In a lab in Indianapolis, a student takes a tablet of a common antihistamine. About 40 minutes later, researchers detect the drug in his system simply by directing a spray of alcohol and water onto his finger and instantly analyzing the mixture with a common lab instrument. This is not a scene from CSI or ER but rather a real-life demonstration of a new technique developed by Purdue University analytical chemist R. Graham Cooks and his colleagues.

The advance expands the utility of a common laboratory method called mass spectrometry, and it could soon enable doctors and forensic specialists to immediately reveal what substances are present on surfaces such as wood, cloth, and even skin, eliminating the need to send samples off the lab and wait for the results.



“This method that they have worked out is a means of providing a new kind of nose on an old dog,” says John Fenn, an analytical chemist at Virginia Commonwealth University who won a share of the 2002 Nobel Prize for chemistry for developing the technique on which the new method is based. “It’s very exciting.”
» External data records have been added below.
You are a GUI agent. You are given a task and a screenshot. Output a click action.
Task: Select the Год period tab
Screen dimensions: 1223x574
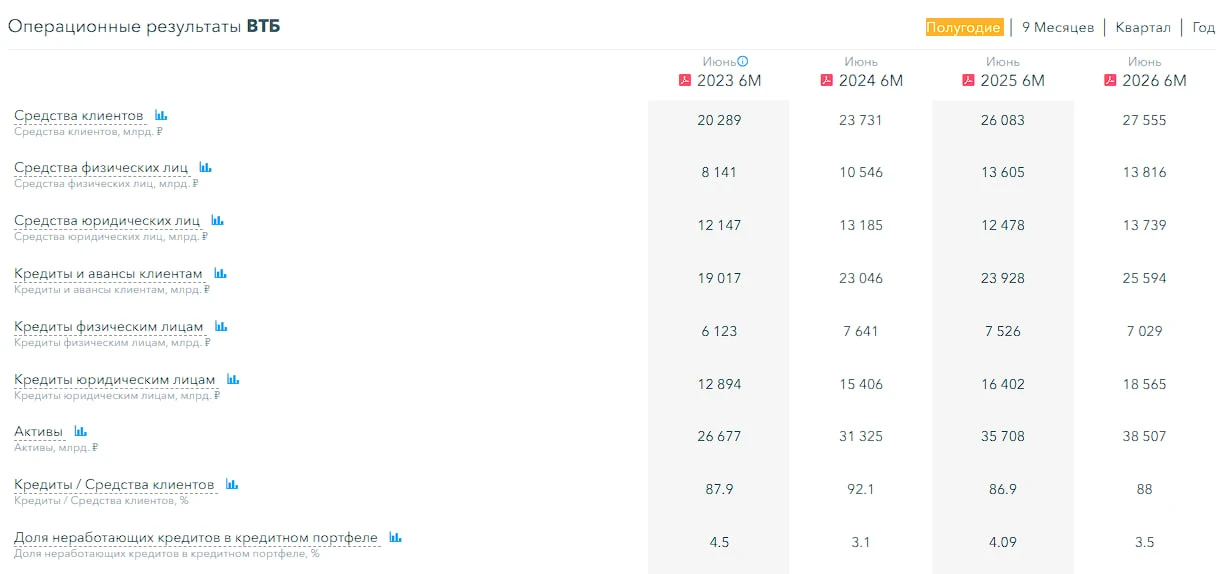click(x=1204, y=27)
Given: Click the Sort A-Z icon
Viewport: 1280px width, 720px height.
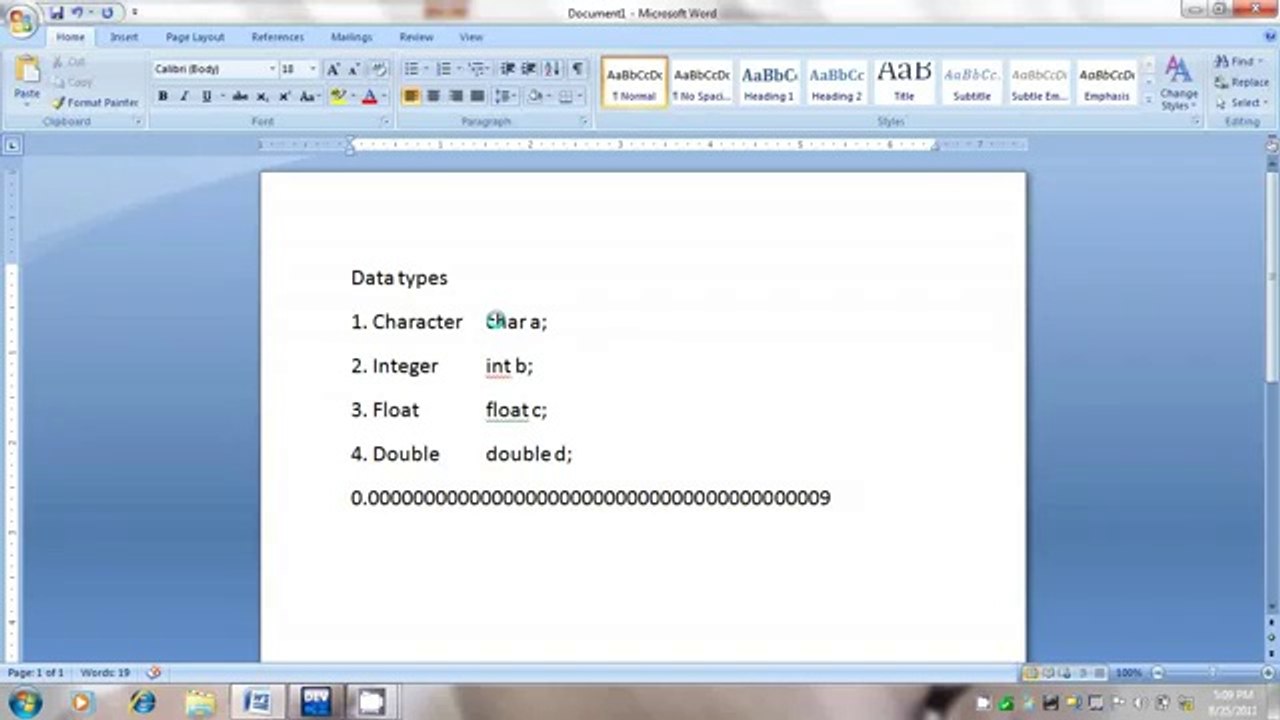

Mass spectrometry is used to identify unknown samples by precisely determining their molecular weight. But analyzing substances this way requires that the molecules be given an electric charge. This ionization process has entailed the use of cumbersome vacuum chambers or extensive sample preparation, limiting mass spectrometry’s use to the lab. Cooks’s new technique, described in the October 15 issue of the journal Science, demands neither special preparation nor a vacuum. Instead, an electrically charged stream of pressurized liquid such as water or alcohol (or an alcohol-water mixture) is sprayed onto any surface to be analyzed. The droplets act as microscopic projectiles, knocking off invisible bits of the sample and transferring charge to those molecules as well. The droplets, along with whatever sample molecules they are now carrying, are then sucked into a standard mass spectrometer.



Forensics and public safety applications top Cooks’s list of possible uses for the new technique. “You could use it to examine a crime scene; you could use it to examine a suspect,” he says. Another use Cooks suggests is airport security, where agents could identify explosive residues on baggage or passengers more quickly and specifically than is possible with current techniques. Fenn expands the list: “You can look at the surface of soils or automobiles, or anything else, and look for toxic substances, chemical warfare agents, or even biological warfare agents.”